[Challenge]:
Could you give every line of the entries below as a JSON list of strings, one string per line and no blank lines? Leave the pictures out.

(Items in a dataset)
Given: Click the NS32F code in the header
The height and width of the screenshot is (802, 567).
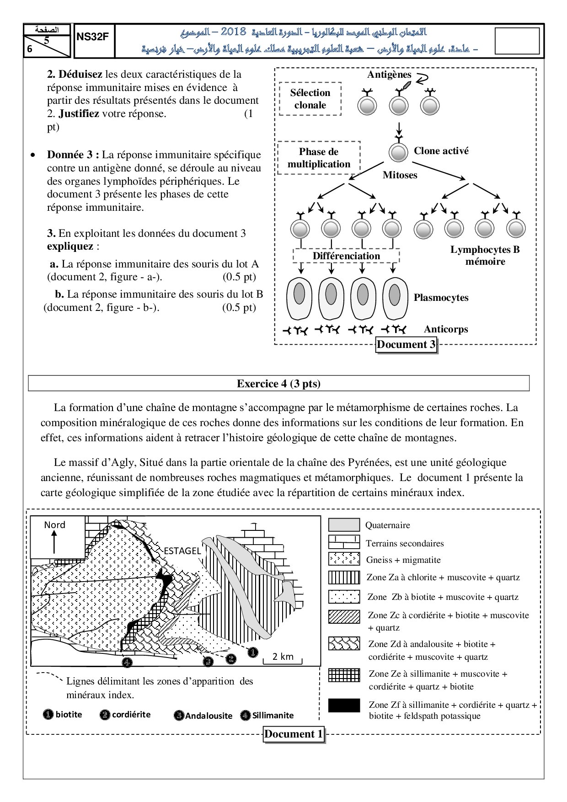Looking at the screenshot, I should coord(92,37).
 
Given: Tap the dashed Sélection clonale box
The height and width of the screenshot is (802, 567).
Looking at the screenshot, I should coord(310,99).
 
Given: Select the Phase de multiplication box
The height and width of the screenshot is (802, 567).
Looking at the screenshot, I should coord(319,158).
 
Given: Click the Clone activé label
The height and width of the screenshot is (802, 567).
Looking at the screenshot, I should coord(441,151).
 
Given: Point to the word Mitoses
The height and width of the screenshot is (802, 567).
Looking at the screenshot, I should coord(400,175).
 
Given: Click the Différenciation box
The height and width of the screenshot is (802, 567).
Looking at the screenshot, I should coord(346,256).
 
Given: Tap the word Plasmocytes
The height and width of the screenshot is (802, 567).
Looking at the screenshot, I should coord(441,298).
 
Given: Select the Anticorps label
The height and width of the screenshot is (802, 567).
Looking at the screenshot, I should coord(446,329).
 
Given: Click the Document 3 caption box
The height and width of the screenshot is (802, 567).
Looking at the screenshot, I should coord(406,345).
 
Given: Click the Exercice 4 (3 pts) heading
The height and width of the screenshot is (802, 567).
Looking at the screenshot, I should coord(278,384).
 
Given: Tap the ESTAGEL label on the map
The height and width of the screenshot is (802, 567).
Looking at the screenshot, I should coord(182,551).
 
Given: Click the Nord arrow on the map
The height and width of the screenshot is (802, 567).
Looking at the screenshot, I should coord(54,542).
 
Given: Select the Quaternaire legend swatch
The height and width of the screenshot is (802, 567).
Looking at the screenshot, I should coord(344,525).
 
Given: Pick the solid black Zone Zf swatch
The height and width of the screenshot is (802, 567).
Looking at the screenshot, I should coord(344,706).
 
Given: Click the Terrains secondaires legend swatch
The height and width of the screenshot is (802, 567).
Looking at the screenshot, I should coord(344,542).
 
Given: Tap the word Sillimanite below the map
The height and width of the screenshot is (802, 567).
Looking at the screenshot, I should coord(273,716).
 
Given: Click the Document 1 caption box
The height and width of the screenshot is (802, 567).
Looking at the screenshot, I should coord(294,734).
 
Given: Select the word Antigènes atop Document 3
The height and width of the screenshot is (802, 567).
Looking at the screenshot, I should coord(389,75).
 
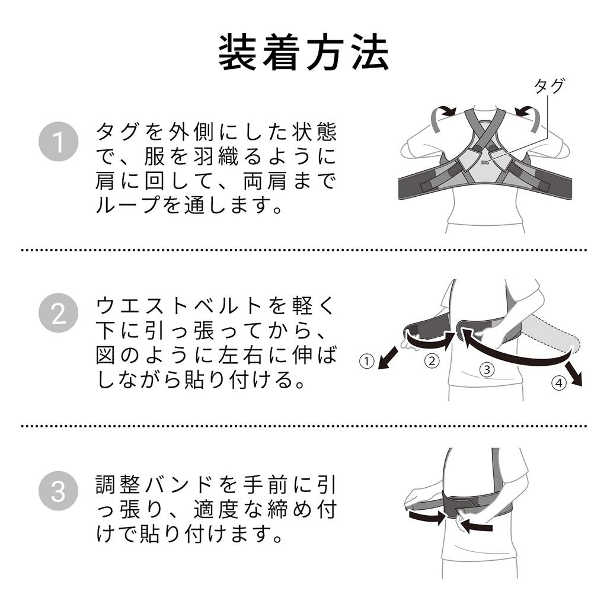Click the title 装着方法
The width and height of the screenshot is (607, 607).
point(304,52)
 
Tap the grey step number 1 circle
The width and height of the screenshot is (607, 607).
point(59,142)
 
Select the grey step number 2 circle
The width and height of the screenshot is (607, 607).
point(59,313)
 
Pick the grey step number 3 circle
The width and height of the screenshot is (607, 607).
point(59,490)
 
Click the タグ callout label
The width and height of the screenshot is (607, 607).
point(549,86)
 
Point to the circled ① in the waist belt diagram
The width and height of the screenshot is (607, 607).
point(366,362)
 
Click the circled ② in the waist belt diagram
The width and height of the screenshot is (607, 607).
point(432,361)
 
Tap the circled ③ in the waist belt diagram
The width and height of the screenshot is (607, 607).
point(487,369)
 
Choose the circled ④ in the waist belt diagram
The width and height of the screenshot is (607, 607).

[Result of the task]:
[
  "Given: Click the NS32F code in the header",
  "The height and width of the screenshot is (802, 567).",
  "Looking at the screenshot, I should coord(92,37).",
  "Given: Tap the dashed Sélection clonale box",
  "The height and width of the screenshot is (802, 567).",
  "Looking at the screenshot, I should coord(310,99).",
  "Given: Select the Phase de multiplication box",
  "The height and width of the screenshot is (802, 567).",
  "Looking at the screenshot, I should coord(319,158).",
  "Given: Click the Clone activé label",
  "The height and width of the screenshot is (802, 567).",
  "Looking at the screenshot, I should coord(441,151).",
  "Given: Point to the word Mitoses",
  "The height and width of the screenshot is (802, 567).",
  "Looking at the screenshot, I should coord(400,175).",
  "Given: Click the Différenciation box",
  "The height and width of the screenshot is (802, 567).",
  "Looking at the screenshot, I should coord(346,256).",
  "Given: Tap the word Plasmocytes",
  "The height and width of the screenshot is (802, 567).",
  "Looking at the screenshot, I should coord(441,298).",
  "Given: Select the Anticorps label",
  "The height and width of the screenshot is (802, 567).",
  "Looking at the screenshot, I should coord(446,329).",
  "Given: Click the Document 3 caption box",
  "The height and width of the screenshot is (802, 567).",
  "Looking at the screenshot, I should coord(406,345).",
  "Given: Click the Exercice 4 (3 pts) heading",
  "The height and width of the screenshot is (802, 567).",
  "Looking at the screenshot, I should coord(278,384).",
  "Given: Tap the ESTAGEL label on the map",
  "The height and width of the screenshot is (802, 567).",
  "Looking at the screenshot, I should coord(182,551).",
  "Given: Click the Nord arrow on the map",
  "The height and width of the screenshot is (802, 567).",
  "Looking at the screenshot, I should coord(54,542).",
  "Given: Select the Quaternaire legend swatch",
  "The height and width of the screenshot is (802, 567).",
  "Looking at the screenshot, I should coord(344,525).",
  "Given: Pick the solid black Zone Zf swatch",
  "The height and width of the screenshot is (802, 567).",
  "Looking at the screenshot, I should coord(344,706).",
  "Given: Click the Terrains secondaires legend swatch",
  "The height and width of the screenshot is (802, 567).",
  "Looking at the screenshot, I should coord(344,542).",
  "Given: Tap the word Sillimanite below the map",
  "The height and width of the screenshot is (802, 567).",
  "Looking at the screenshot, I should coord(273,716).",
  "Given: Click the Document 1 caption box",
  "The height and width of the screenshot is (802, 567).",
  "Looking at the screenshot, I should coord(294,734).",
  "Given: Select the word Antigènes atop Document 3",
  "The height and width of the screenshot is (802, 567).",
  "Looking at the screenshot, I should coord(389,75).",
  "Click the title 装着方法",
  "The width and height of the screenshot is (607, 607).",
  "point(304,52)",
  "Tap the grey step number 1 circle",
  "The width and height of the screenshot is (607, 607).",
  "point(59,142)",
  "Select the grey step number 2 circle",
  "The width and height of the screenshot is (607, 607).",
  "point(59,313)",
  "Pick the grey step number 3 circle",
  "The width and height of the screenshot is (607, 607).",
  "point(59,490)",
  "Click the タグ callout label",
  "The width and height of the screenshot is (607, 607).",
  "point(549,86)",
  "Point to the circled ① in the waist belt diagram",
  "The width and height of the screenshot is (607, 607).",
  "point(366,362)",
  "Click the circled ② in the waist belt diagram",
  "The width and height of the screenshot is (607, 607).",
  "point(432,361)",
  "Tap the circled ③ in the waist belt diagram",
  "The width and height of the screenshot is (607, 607).",
  "point(487,369)",
  "Choose the circled ④ in the waist belt diagram",
  "The width and height of the screenshot is (607, 607)."
]